When it became clear there was no one else to save, rescuers turned their attention to bringing bodies out of the water so their families could claim them for burial.
Laid out at the Norwich Arms Inn, The Admiral Collingwood and Swan public houses, the dead were laid out – the oldest and youngest victims were both Mary Anns – little Mary Ann Lake, aged two, and Mary Ann Ditcham, aged 64.
The Norwich Mercury described the aftermath of the event: “In every street are to be seen one or more bodies extended on biers, returning to that home from which but short minutes before they had passed in health and life.

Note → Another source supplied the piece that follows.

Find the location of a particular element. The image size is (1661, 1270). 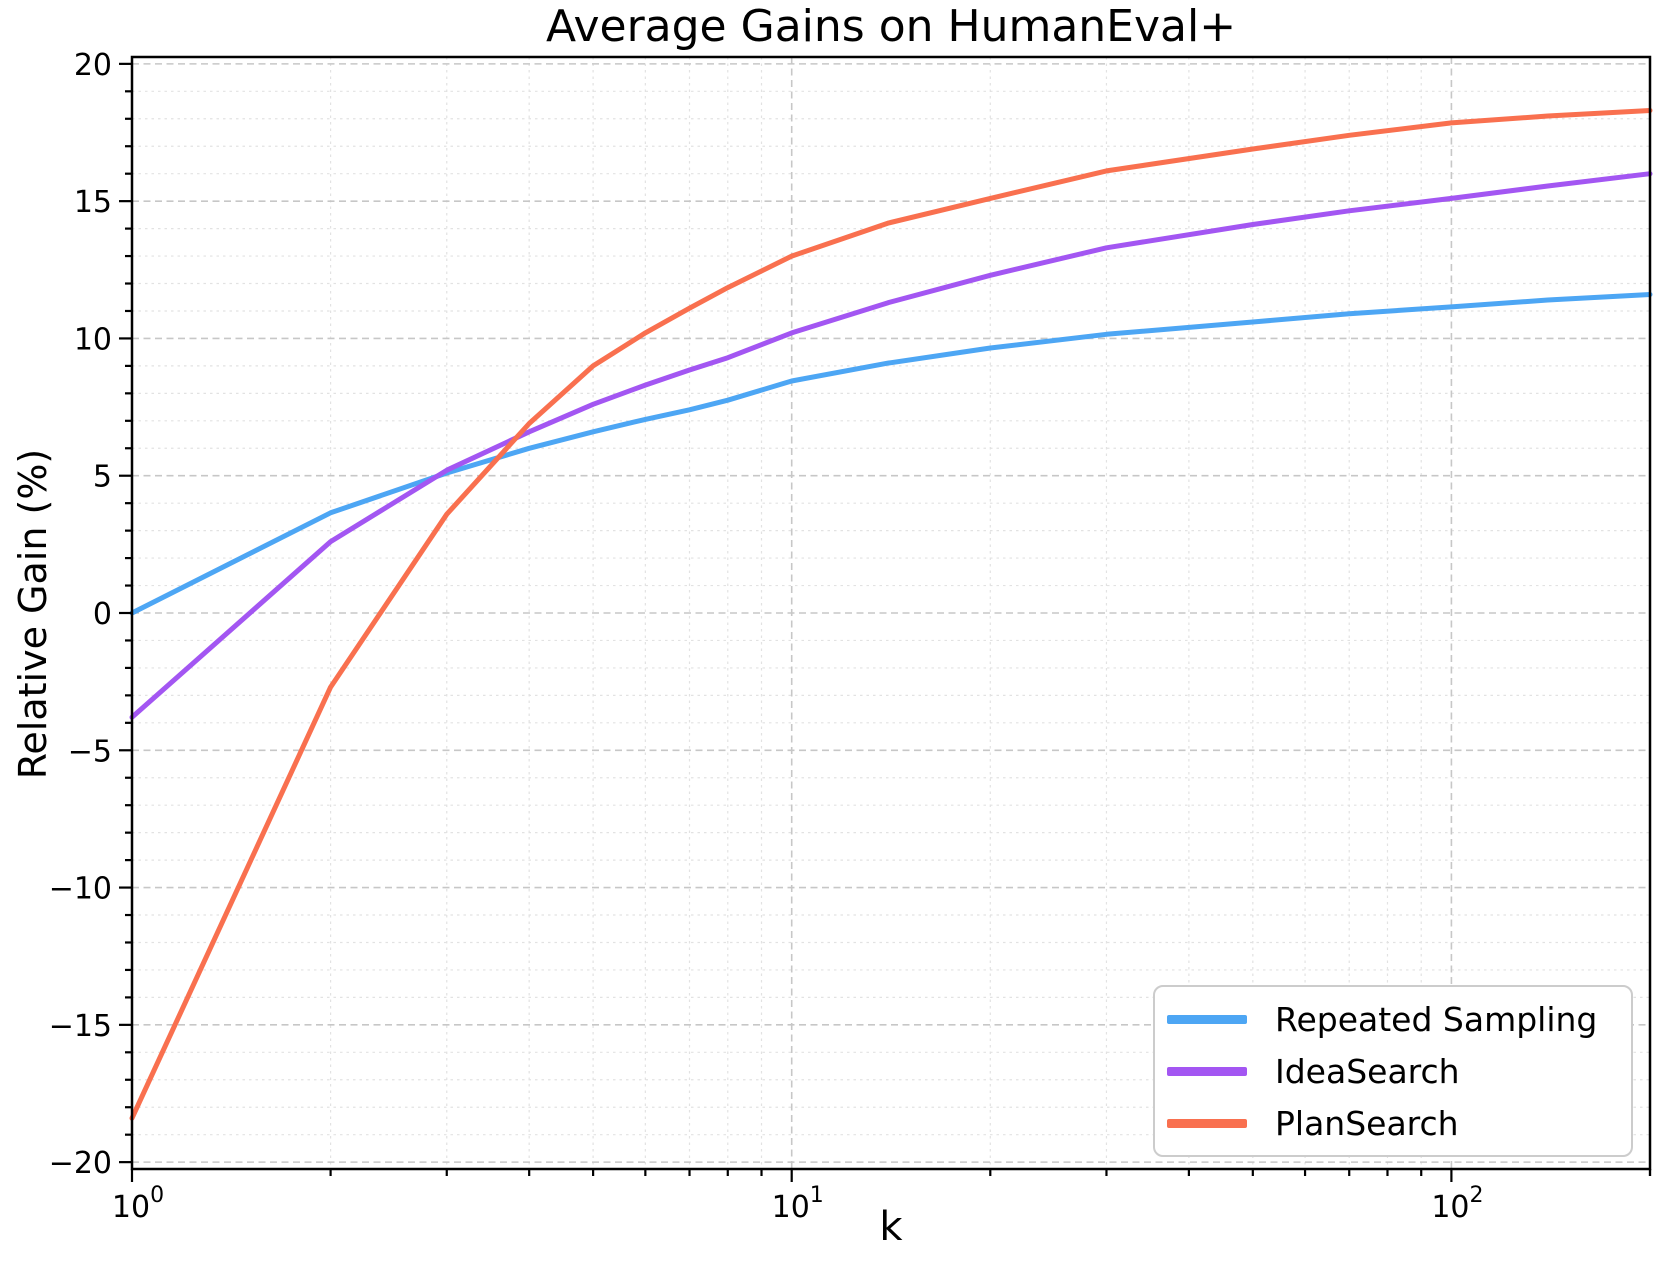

“The consternation, the agony of the town is not to be described – it is as if some dread punishment was felt to have fallen upon its inhabitants – every face is horror stricken, every eye is dim.”
And what of Nelson? How can you go on to make people laugh after being so close to such tragedy? He kept performing, including in Yarmouth and even repeated his river stunt, time and time again. There’s no business like show business.
A memorial to the events of May 2, 1845 stands on the banks of the river close to where the tragic collapse occurred. Installed in 2013, a large stone book depicts the disaster through three images, a young family, the collapse, and Nelson with his four geese.
It lists the names and ages of the victims. Many of their graves are close by, in St Nicholas’ church’s graveyard: little George Beloe’s grave includes a carving of the disaster as it happened – he was just nine when he drowned.